EXERCISE DETAILS: Since the data must remain as supplied, reproduce it word for word.

RECORD EXCERPTS:
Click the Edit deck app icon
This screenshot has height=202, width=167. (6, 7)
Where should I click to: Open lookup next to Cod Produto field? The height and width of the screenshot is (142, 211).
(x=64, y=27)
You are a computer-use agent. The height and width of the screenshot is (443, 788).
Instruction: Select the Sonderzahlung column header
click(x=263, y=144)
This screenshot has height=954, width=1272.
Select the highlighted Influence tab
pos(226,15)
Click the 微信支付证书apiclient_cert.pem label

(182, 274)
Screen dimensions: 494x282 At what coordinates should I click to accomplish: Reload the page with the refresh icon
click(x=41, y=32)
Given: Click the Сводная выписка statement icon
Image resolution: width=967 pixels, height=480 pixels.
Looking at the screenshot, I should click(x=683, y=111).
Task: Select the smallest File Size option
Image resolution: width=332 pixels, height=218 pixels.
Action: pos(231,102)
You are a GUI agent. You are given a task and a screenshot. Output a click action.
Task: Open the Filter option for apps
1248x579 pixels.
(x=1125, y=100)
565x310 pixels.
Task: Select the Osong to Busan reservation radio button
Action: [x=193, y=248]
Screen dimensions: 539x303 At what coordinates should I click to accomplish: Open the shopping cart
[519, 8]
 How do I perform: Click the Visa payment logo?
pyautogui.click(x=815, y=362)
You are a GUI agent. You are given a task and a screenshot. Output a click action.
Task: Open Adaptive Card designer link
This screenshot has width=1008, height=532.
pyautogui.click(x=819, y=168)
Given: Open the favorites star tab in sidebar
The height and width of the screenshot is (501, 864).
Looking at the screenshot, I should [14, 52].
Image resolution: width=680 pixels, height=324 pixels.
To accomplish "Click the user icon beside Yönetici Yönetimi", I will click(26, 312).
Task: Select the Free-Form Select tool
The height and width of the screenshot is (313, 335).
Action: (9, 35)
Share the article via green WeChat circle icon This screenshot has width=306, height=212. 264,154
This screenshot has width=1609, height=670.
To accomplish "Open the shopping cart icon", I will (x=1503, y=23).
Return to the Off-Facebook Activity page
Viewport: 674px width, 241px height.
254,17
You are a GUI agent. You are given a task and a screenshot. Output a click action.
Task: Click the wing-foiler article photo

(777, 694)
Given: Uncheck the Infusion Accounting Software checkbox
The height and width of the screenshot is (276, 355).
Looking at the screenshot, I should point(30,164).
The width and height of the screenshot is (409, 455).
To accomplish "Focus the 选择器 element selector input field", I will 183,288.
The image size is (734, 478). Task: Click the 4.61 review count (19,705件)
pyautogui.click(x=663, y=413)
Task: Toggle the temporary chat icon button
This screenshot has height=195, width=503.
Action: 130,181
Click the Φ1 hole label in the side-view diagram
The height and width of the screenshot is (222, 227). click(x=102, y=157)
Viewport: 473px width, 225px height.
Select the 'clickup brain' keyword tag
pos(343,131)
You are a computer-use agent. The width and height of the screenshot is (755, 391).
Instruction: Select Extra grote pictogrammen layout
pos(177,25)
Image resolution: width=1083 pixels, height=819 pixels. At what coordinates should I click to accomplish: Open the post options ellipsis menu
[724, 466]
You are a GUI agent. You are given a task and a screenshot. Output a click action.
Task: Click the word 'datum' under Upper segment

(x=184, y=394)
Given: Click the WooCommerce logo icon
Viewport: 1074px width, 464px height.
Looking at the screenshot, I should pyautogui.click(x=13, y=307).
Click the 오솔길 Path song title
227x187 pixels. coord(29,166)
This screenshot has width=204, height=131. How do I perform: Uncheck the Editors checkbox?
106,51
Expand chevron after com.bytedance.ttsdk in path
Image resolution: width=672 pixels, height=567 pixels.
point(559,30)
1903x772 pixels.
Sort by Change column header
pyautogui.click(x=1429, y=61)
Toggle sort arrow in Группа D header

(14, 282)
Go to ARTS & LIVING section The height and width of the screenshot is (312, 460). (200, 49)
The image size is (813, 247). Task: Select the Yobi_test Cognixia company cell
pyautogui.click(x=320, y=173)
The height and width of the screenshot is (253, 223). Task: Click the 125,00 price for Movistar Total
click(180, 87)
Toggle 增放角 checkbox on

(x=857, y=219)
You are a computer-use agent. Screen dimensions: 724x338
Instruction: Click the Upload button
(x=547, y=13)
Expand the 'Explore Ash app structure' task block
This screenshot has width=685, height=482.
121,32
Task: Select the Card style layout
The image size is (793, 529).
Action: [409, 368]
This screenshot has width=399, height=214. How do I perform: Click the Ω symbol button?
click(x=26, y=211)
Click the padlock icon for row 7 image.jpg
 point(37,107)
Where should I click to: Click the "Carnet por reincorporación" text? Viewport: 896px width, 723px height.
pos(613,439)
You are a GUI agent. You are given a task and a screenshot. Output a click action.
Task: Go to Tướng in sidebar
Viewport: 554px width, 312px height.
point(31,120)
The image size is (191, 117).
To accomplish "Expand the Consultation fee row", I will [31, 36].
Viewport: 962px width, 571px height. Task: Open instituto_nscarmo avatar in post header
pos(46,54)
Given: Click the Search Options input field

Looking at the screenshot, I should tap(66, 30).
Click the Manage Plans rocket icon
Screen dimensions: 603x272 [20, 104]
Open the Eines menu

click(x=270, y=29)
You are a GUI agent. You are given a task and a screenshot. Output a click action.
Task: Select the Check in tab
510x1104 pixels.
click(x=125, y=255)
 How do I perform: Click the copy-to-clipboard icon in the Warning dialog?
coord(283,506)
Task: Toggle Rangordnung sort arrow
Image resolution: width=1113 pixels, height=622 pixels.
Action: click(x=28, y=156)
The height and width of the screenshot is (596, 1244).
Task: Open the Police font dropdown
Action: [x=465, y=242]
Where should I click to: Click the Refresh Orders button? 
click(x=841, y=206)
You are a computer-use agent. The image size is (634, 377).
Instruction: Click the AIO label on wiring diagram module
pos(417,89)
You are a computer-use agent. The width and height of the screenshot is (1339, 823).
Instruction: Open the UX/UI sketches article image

SOLUTION TO THIS EXERCISE:
Click the Edit deck app icon
This screenshot has height=202, width=167. (6, 7)
Where should I click to: Open lookup next to Cod Produto field? The height and width of the screenshot is (142, 211).
(x=64, y=27)
You are a computer-use agent. The height and width of the screenshot is (443, 788).
Instruction: Select the Sonderzahlung column header
click(x=263, y=144)
This screenshot has height=954, width=1272.
Select the highlighted Influence tab
pos(226,15)
Click the 微信支付证书apiclient_cert.pem label

(182, 274)
Screen dimensions: 494x282 At what coordinates should I click to accomplish: Reload the page with the refresh icon
click(x=41, y=32)
Given: Click the Сводная выписка statement icon
Image resolution: width=967 pixels, height=480 pixels.
Looking at the screenshot, I should click(x=683, y=111).
Task: Select the smallest File Size option
Image resolution: width=332 pixels, height=218 pixels.
Action: pos(231,102)
You are a GUI agent. You are given a task and a screenshot. Output a click action.
Task: Open the Filter option for apps
1248x579 pixels.
(x=1125, y=100)
565x310 pixels.
Task: Select the Osong to Busan reservation radio button
Action: [x=193, y=248]
Screen dimensions: 539x303 At what coordinates should I click to accomplish: Open the shopping cart
[519, 8]
 How do I perform: Click the Visa payment logo?
pyautogui.click(x=815, y=362)
You are a GUI agent. You are given a task and a screenshot. Output a click action.
Task: Open Adaptive Card designer link
This screenshot has width=1008, height=532.
pyautogui.click(x=819, y=168)
Given: Open the favorites star tab in sidebar
The height and width of the screenshot is (501, 864).
Looking at the screenshot, I should [14, 52].
Image resolution: width=680 pixels, height=324 pixels.
To accomplish "Click the user icon beside Yönetici Yönetimi", I will click(26, 312).
Task: Select the Free-Form Select tool
The height and width of the screenshot is (313, 335).
Action: (9, 35)
Share the article via green WeChat circle icon This screenshot has width=306, height=212. 264,154
This screenshot has width=1609, height=670.
To accomplish "Open the shopping cart icon", I will (x=1503, y=23).
Return to the Off-Facebook Activity page
Viewport: 674px width, 241px height.
254,17
You are a GUI agent. You are given a task and a screenshot. Output a click action.
Task: Click the wing-foiler article photo

(777, 694)
Given: Uncheck the Infusion Accounting Software checkbox
The height and width of the screenshot is (276, 355).
Looking at the screenshot, I should point(30,164).
The width and height of the screenshot is (409, 455).
To accomplish "Focus the 选择器 element selector input field", I will 183,288.
The image size is (734, 478). Task: Click the 4.61 review count (19,705件)
pyautogui.click(x=663, y=413)
Task: Toggle the temporary chat icon button
This screenshot has height=195, width=503.
Action: 130,181
Click the Φ1 hole label in the side-view diagram
The height and width of the screenshot is (222, 227). click(x=102, y=157)
Viewport: 473px width, 225px height.
Select the 'clickup brain' keyword tag
pos(343,131)
You are a computer-use agent. The width and height of the screenshot is (755, 391).
Instruction: Select Extra grote pictogrammen layout
pos(177,25)
Image resolution: width=1083 pixels, height=819 pixels. At what coordinates should I click to accomplish: Open the post options ellipsis menu
[724, 466]
You are a GUI agent. You are given a task and a screenshot. Output a click action.
Task: Click the word 'datum' under Upper segment

(x=184, y=394)
Given: Click the WooCommerce logo icon
Viewport: 1074px width, 464px height.
Looking at the screenshot, I should pyautogui.click(x=13, y=307).
Click the 오솔길 Path song title
227x187 pixels. coord(29,166)
This screenshot has width=204, height=131. How do I perform: Uncheck the Editors checkbox?
106,51
Expand chevron after com.bytedance.ttsdk in path
Image resolution: width=672 pixels, height=567 pixels.
point(559,30)
1903x772 pixels.
Sort by Change column header
pyautogui.click(x=1429, y=61)
Toggle sort arrow in Группа D header

(14, 282)
Go to ARTS & LIVING section The height and width of the screenshot is (312, 460). (200, 49)
The image size is (813, 247). Task: Select the Yobi_test Cognixia company cell
pyautogui.click(x=320, y=173)
The height and width of the screenshot is (253, 223). Task: Click the 125,00 price for Movistar Total
click(180, 87)
Toggle 增放角 checkbox on

(x=857, y=219)
You are a computer-use agent. Screen dimensions: 724x338
Instruction: Click the Upload button
(x=547, y=13)
Expand the 'Explore Ash app structure' task block
This screenshot has width=685, height=482.
121,32
Task: Select the Card style layout
The image size is (793, 529).
Action: [409, 368]
This screenshot has width=399, height=214. How do I perform: Click the Ω symbol button?
click(x=26, y=211)
Click the padlock icon for row 7 image.jpg
 point(37,107)
Where should I click to: Click the "Carnet por reincorporación" text? Viewport: 896px width, 723px height.
pos(613,439)
You are a GUI agent. You are given a task and a screenshot. Output a click action.
Task: Go to Tướng in sidebar
Viewport: 554px width, 312px height.
point(31,120)
The image size is (191, 117).
To accomplish "Expand the Consultation fee row", I will [31, 36].
Viewport: 962px width, 571px height. Task: Open instituto_nscarmo avatar in post header
pos(46,54)
Given: Click the Search Options input field

Looking at the screenshot, I should tap(66, 30).
Click the Manage Plans rocket icon
Screen dimensions: 603x272 [20, 104]
Open the Eines menu

click(x=270, y=29)
You are a GUI agent. You are given a task and a screenshot. Output a click action.
Task: Select the Check in tab
510x1104 pixels.
click(x=125, y=255)
 How do I perform: Click the copy-to-clipboard icon in the Warning dialog?
coord(283,506)
Task: Toggle Rangordnung sort arrow
Image resolution: width=1113 pixels, height=622 pixels.
Action: click(x=28, y=156)
The height and width of the screenshot is (596, 1244).
Task: Open the Police font dropdown
Action: [x=465, y=242]
Where should I click to: Click the Refresh Orders button? 
click(x=841, y=206)
You are a computer-use agent. The image size is (634, 377).
Instruction: Click the AIO label on wiring diagram module
pos(417,89)
You are a computer-use agent. The width and height of the screenshot is (1339, 823).
Instruction: Open the UX/UI sketches article image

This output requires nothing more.